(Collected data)

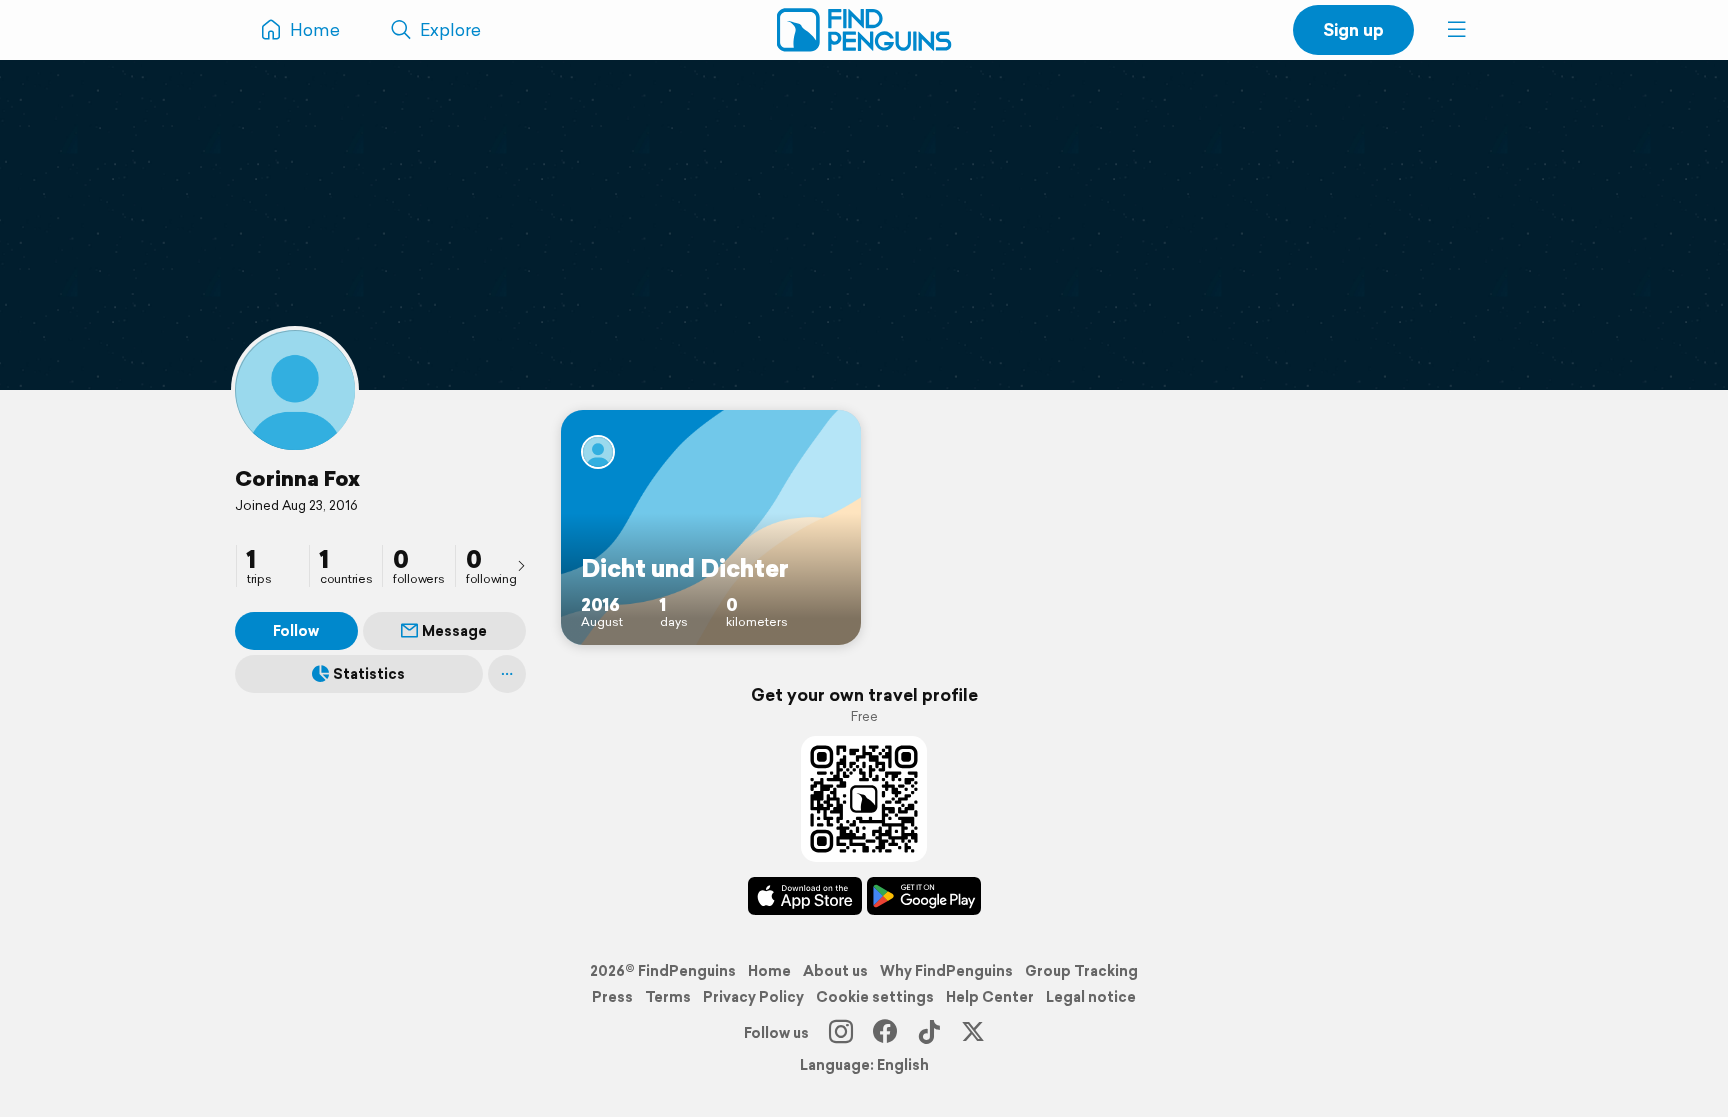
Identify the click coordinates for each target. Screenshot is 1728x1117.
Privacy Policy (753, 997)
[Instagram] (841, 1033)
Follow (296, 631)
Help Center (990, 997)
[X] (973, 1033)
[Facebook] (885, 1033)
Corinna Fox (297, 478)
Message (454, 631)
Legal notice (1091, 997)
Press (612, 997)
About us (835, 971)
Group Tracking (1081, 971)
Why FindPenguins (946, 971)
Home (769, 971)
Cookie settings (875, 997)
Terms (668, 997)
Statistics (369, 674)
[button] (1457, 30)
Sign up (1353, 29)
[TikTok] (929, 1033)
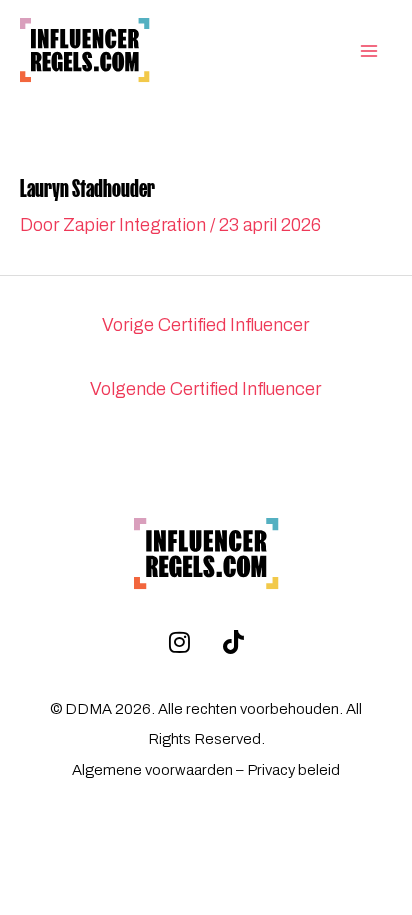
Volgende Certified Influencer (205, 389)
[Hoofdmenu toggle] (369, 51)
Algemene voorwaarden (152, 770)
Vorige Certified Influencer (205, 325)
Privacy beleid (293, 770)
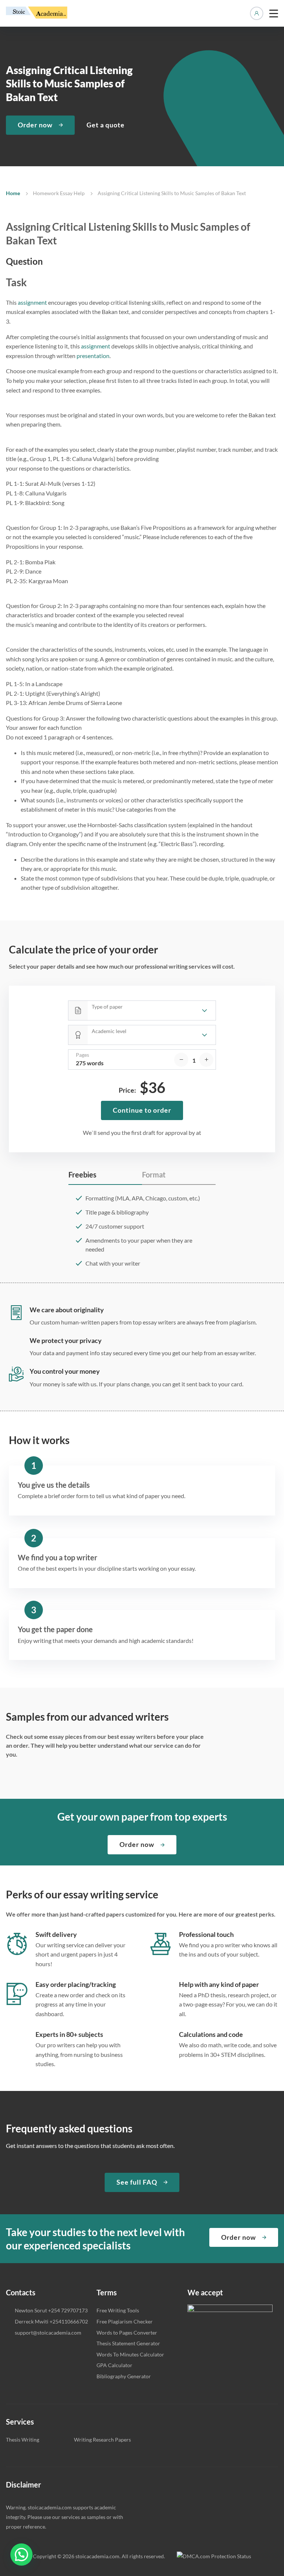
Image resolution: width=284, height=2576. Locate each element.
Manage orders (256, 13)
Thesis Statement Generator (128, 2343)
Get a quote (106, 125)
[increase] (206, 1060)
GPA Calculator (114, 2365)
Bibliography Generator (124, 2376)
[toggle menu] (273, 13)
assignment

◆ **What you are asked to do**:
The answer consists of the lines above that include the word "Influencer", each copied exactly.

◆ **The completed task**:
Volgende Certified Influencer (205, 389)
Vorige Certified Influencer (205, 325)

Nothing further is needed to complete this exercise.